At 3:12 PM +0000 1/30/02, Michael Davey - Sun UK Support Engineer wrote:
>"Mark F. Murphy" wrote:
>>
> > Exactly what escape sequences are you looking to be parsed?
>
>\n (newline)
>\r (carrage return)
>\t (horizontal tab)
>\f (form feed)
>\b (backspace)
>\a (alert (bell))
>\e (ESC character)
>\0oo (eg \033 is ESC in octal)
>\xXX (eg \x7f is DEL in hexadecimal)
>\cC (eg \cZ is Control-Z)
All of the above are language escape sequences... not regex escaping.
For example... in perl you could use the above *anywhere* in any
string and it would parse and substitute correctly.

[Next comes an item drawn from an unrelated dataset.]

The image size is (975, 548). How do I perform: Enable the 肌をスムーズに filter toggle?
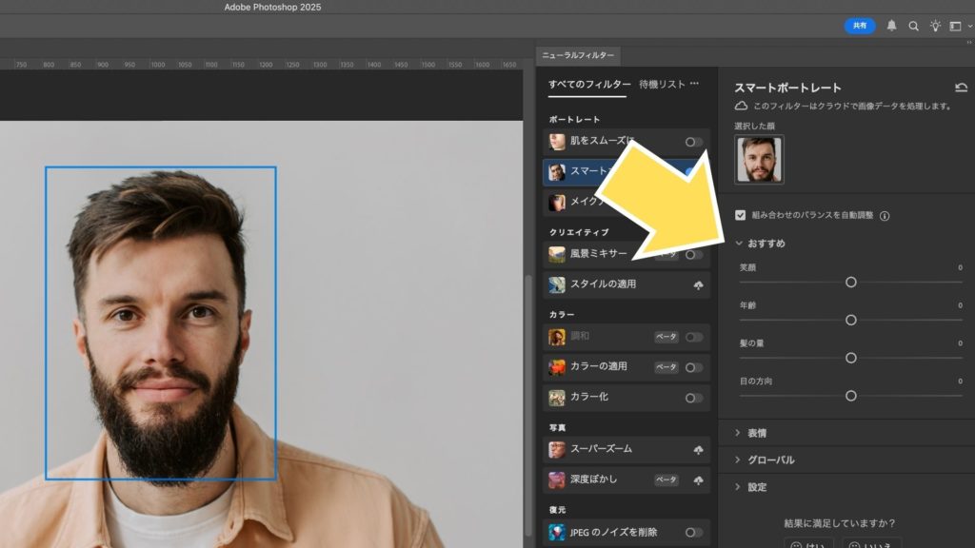point(694,142)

Java has a different set of escape sequences for control characters.
>\u (force next character to uppercase)
>\l (force next character to lowercase)
>\U (force all the remaining characters to uppercase)

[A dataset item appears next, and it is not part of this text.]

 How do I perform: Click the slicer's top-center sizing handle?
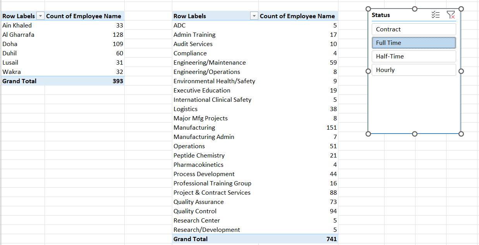(x=415, y=9)
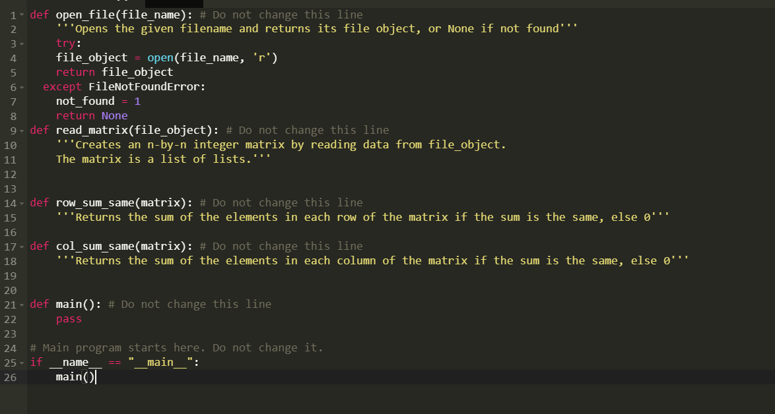This screenshot has height=414, width=775.
Task: Fold the row_sum_same function definition
Action: (x=22, y=204)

>\L (force all the remaining characters to lowercase)
>\Q (backslash all following non-alphanumeric characters)
>\E (end \U \L or \Q)
These, I thought, were only regex sequences.
Ooops... I thought wrong. Just tried it in perl:
perl -e 'print "\uhello\n";'
Hello
Hmmmmm...
Well... java does do *some* control character escaping on its own.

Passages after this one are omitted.